Is Spelling a Cultural Activity?

Well, it is now. The final round of the South Asian Spelling Bee takes place this weekend.

JEWEL SAMAD/AFP/Getty Images
JEWEL SAMAD/AFP/Getty Images

The first time I heard about the South Asian Spelling Bee, the conversation sounded something like a vaudeville routine gone wrong:

“Did you hear about the South Asian Spelling Bee?”

“You mean, did I hear that South Asians keep winning the national spelling bee …”

“No, I mean did you hear about the spelling bee that’s just for South Asians.”

“What’s the punch line?”

“There isn’t one. It’s a real spelling bee.”

This exchange got me thinking again about a piece called “Indian Americans: The New Model Minority,” which ran in Forbes magazine earlier this year without a hint of irony. There’s one line from the story that stands out in my mind as a real gem: “Most Americans know only one thing about Indians—they are really good at spelling bees.”

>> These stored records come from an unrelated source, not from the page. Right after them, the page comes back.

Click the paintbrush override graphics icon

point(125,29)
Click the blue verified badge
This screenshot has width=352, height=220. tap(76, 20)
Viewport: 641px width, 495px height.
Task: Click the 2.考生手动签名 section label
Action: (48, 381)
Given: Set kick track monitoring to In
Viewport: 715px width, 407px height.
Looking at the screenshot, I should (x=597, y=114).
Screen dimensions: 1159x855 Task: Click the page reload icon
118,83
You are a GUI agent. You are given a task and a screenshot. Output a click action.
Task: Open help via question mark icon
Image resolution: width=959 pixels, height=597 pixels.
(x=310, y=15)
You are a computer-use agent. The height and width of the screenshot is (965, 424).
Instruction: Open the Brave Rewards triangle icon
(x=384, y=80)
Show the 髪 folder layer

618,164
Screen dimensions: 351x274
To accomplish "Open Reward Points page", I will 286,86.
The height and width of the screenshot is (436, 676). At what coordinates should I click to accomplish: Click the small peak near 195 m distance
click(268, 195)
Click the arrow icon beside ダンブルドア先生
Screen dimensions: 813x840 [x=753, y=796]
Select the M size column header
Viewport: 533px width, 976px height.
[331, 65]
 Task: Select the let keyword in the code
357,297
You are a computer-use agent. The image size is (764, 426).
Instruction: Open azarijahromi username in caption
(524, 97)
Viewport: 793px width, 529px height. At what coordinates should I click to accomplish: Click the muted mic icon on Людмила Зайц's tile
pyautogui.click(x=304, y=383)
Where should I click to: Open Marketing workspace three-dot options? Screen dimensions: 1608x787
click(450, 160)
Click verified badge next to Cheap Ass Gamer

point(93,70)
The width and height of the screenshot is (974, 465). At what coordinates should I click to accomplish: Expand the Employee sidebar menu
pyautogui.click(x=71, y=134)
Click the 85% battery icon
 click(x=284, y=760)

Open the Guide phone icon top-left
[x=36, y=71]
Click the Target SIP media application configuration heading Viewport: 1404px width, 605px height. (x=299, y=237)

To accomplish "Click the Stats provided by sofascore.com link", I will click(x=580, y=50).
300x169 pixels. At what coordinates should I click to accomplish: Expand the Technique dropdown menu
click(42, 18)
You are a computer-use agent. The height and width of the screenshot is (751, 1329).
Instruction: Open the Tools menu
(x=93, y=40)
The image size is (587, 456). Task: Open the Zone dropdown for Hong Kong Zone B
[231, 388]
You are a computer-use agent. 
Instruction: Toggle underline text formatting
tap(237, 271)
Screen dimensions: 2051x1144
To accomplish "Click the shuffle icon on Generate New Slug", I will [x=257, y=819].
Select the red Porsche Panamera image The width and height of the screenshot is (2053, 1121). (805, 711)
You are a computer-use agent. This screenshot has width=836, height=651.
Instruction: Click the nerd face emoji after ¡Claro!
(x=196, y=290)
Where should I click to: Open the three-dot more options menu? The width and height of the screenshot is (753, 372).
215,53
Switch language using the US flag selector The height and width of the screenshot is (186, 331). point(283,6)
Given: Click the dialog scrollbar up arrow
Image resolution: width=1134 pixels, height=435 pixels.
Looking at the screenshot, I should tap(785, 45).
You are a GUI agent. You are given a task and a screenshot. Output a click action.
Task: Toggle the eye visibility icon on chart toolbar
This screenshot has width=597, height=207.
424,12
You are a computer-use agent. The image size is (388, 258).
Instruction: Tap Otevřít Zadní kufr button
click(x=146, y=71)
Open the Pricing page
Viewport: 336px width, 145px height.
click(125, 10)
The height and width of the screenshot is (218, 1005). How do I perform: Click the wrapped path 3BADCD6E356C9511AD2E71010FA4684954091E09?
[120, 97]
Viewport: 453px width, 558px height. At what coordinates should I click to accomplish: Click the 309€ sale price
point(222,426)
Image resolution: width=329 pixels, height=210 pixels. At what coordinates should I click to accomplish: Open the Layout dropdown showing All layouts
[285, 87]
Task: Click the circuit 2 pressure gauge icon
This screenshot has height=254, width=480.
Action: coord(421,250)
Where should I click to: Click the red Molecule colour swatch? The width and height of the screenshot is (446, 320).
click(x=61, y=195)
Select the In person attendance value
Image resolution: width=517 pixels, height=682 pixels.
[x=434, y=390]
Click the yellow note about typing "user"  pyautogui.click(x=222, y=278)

While I take issue with that statement and the model minority label, there’s definitely a trend here. For starters, close to 11 percent of the participants at the last Scripps National Spelling Bee—the queen bee—were of South Asian descent, and 6 out of the 10 most recent champions are Indian-American. And now there’s a national spelling bee specifically for South Asians.

So what gives? I’ve stumbled on plenty of snarky answers like, “If you can spell a name like Shivashankar, you’re already a step closer to being able to spell anything.” Another personal favorite is “Indian-American parents are obsessed with academics—they force their kids to do it.” But as far as I’m concerned, these aren’t real answers.